Dependability is supported by good organization. Well-organized people keep careful notes, calendars, to-do lists, or use company project management software in a collaborative environment. They can gather information quickly when questions arise. Good organization helps people meet deadlines through goal-setting, task prioritization, delegation, and attention to detail.

Adaptability

The rapidly changing landscape of new technologies demands adaptability in modern workers. Flexible employees can work with new hires, accept departmental and management reorganizations, and learn new systems. While some patience is warranted with big changes, adaptable people demonstrate they can make new situations work just as well. Adaptability is also valuable for handling new project assignments or pivoting from an expected course. Many work projects change along the way; flexibility helps people produce good work in any circumstance.

Empathy

Empathy is the ability to emotionally understand what others feel by imagining yourself in their position. Its value in the workplace extends from entry-level to leadership positions. Empathic workers are better communicators, more able to compromise, offer support to others, and show willingness to help in a crisis.

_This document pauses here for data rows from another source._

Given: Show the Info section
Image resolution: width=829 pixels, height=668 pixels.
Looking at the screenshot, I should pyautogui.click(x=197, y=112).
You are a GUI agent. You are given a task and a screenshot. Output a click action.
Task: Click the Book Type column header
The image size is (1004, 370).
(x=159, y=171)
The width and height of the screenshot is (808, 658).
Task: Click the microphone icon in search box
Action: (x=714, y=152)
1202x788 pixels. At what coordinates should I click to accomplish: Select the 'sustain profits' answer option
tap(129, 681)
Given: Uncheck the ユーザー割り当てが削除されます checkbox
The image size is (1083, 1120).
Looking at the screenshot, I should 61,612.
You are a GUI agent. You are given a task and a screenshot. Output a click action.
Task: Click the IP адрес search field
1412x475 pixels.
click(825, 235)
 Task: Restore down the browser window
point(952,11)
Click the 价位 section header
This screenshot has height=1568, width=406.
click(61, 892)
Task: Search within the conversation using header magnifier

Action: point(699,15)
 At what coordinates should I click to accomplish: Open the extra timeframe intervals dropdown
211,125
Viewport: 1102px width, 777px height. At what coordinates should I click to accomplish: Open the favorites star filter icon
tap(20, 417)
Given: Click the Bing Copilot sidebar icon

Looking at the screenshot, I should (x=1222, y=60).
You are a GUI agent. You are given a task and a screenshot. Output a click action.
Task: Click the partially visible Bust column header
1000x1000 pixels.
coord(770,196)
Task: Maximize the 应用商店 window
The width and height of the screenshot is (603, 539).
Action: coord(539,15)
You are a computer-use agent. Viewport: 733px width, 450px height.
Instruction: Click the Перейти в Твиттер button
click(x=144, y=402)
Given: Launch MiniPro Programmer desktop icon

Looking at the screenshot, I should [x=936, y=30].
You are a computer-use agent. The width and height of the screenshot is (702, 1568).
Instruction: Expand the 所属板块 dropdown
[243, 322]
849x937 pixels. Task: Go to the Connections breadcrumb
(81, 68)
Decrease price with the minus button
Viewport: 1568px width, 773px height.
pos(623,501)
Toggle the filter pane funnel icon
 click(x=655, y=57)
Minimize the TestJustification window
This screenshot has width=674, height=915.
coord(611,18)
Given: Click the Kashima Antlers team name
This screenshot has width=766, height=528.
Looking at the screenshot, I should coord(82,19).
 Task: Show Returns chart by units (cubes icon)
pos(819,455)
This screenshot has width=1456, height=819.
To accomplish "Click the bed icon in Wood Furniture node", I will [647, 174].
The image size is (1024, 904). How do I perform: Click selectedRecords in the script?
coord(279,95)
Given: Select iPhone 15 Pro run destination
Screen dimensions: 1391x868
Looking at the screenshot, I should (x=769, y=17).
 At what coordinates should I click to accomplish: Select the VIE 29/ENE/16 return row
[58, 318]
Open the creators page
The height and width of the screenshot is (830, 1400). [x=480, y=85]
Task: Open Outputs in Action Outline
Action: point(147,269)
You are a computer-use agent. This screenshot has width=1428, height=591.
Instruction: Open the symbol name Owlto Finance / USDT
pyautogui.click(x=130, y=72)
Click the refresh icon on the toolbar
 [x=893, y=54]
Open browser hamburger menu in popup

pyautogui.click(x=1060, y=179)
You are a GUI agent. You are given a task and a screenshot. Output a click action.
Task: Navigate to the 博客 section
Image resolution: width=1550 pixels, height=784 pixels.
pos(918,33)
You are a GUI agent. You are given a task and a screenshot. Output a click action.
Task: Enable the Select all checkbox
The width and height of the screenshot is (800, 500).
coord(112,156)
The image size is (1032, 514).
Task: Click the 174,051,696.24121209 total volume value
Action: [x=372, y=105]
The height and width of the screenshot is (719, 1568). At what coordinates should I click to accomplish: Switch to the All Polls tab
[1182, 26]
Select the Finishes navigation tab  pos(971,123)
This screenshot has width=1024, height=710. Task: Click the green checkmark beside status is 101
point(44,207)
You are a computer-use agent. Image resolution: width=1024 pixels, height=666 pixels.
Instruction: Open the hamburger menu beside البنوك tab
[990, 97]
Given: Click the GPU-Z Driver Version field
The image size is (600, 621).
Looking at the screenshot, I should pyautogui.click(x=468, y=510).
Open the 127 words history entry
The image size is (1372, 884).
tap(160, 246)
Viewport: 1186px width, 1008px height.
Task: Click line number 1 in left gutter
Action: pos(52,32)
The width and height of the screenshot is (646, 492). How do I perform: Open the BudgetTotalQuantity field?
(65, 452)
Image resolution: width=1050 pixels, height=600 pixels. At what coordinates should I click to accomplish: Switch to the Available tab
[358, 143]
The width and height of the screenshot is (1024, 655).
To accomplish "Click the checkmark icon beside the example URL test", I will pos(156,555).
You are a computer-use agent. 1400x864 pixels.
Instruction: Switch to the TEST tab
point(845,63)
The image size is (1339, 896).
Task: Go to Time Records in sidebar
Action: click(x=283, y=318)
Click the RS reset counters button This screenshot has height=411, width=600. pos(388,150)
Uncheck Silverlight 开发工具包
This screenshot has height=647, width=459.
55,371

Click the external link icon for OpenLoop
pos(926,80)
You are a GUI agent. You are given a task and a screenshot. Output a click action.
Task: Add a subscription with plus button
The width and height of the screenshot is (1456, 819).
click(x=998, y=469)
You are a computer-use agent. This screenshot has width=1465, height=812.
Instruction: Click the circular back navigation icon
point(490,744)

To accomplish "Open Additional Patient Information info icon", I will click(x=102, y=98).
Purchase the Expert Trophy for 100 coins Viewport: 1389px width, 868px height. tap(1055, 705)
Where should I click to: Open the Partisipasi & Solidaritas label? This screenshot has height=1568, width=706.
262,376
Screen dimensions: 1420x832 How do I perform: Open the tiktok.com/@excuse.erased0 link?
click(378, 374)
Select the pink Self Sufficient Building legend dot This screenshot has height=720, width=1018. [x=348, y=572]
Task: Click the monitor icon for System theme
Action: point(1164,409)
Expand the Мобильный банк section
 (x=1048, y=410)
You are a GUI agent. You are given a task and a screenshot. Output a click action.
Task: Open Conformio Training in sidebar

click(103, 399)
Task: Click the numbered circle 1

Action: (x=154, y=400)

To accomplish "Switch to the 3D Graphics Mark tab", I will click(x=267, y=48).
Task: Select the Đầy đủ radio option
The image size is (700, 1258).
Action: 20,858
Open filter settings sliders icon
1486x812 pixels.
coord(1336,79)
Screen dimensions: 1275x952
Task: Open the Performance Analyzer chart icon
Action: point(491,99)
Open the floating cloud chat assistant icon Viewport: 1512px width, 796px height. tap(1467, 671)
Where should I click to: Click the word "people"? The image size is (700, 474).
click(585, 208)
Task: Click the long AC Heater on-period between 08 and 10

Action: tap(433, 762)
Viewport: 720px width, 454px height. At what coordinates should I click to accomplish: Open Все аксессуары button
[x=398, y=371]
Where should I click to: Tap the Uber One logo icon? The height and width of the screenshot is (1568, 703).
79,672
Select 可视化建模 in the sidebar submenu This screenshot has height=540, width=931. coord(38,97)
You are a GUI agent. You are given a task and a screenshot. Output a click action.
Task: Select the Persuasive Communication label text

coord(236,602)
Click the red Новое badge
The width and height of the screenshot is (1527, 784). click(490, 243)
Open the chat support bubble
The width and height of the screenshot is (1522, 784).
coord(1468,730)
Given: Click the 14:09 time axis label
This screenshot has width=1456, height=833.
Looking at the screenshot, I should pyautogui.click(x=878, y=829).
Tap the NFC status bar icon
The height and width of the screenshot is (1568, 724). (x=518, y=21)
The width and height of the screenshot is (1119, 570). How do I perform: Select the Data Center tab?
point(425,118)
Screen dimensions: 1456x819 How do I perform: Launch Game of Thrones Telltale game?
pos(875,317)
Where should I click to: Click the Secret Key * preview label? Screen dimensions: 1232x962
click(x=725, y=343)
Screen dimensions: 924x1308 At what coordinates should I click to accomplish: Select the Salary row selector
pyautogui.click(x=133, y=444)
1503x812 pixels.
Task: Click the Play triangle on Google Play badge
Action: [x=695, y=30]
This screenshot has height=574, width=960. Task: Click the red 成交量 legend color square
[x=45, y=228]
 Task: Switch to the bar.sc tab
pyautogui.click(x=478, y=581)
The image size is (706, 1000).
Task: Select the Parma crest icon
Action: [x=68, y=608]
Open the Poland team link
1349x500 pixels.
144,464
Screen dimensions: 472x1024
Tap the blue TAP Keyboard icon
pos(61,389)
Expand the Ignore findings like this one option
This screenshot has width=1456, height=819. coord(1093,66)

In the workplace, research psychologist Jamil Zaki explains: “A lot of our social norms reward people based on their individual performances. But it’s also important when we see somebody acting compassionately or empathically to call that out in a positive way, emphasizing empathic behavior and helping it to become normal behavior.”

Collaboration

Most jobs require some level of collaboration with co-workers, managers, customers, or clients. Skilled collaborators take empathy, communication, and adaptability to another level. Collaboration requires active listening skills, including nonverbal cues like nodding and eye contact, as well as verbal cues like repeating back or asking follow-up questions. Good collaborators accept feedback and make adjustments to their work or behavior, and can effectively communicate feedback to others. They are willing to engage in conflict resolution when necessary and look for ways for all team members to contribute.

Initiative

Initiative refers to the ability to assess a work task and proceed without direction from someone else. Within any work assignment, there are likely to be requirements or deadlines that are firm, but often the detail work is up to the employee. Those with initiative find efficient and effective ways to complete assignments without constant need for counsel or oversight. They can solve problems, resolve conflicts, troubleshoot tech issues, make decisions quickly, and pivot when something isn’t working out.

Critical Thinking

In the workplace, critical thinking refers to the ability to carefully analyze an idea without favoring personal feelings or opinions. Critical thinkers approach problems objectively, research using unbiased and reputable sources, ask thoughtful questions, and effectively synthesize data to provide reasonable answers and help solve problems.

The workplace is a great classroom for developing soft skills that are useful in a wide variety of jobs. The most in-demand skills are those that encourage open-minded cooperation and problem-solving. Employees who bring their skillset and look for opportunities to develop others will be great contributors to your business.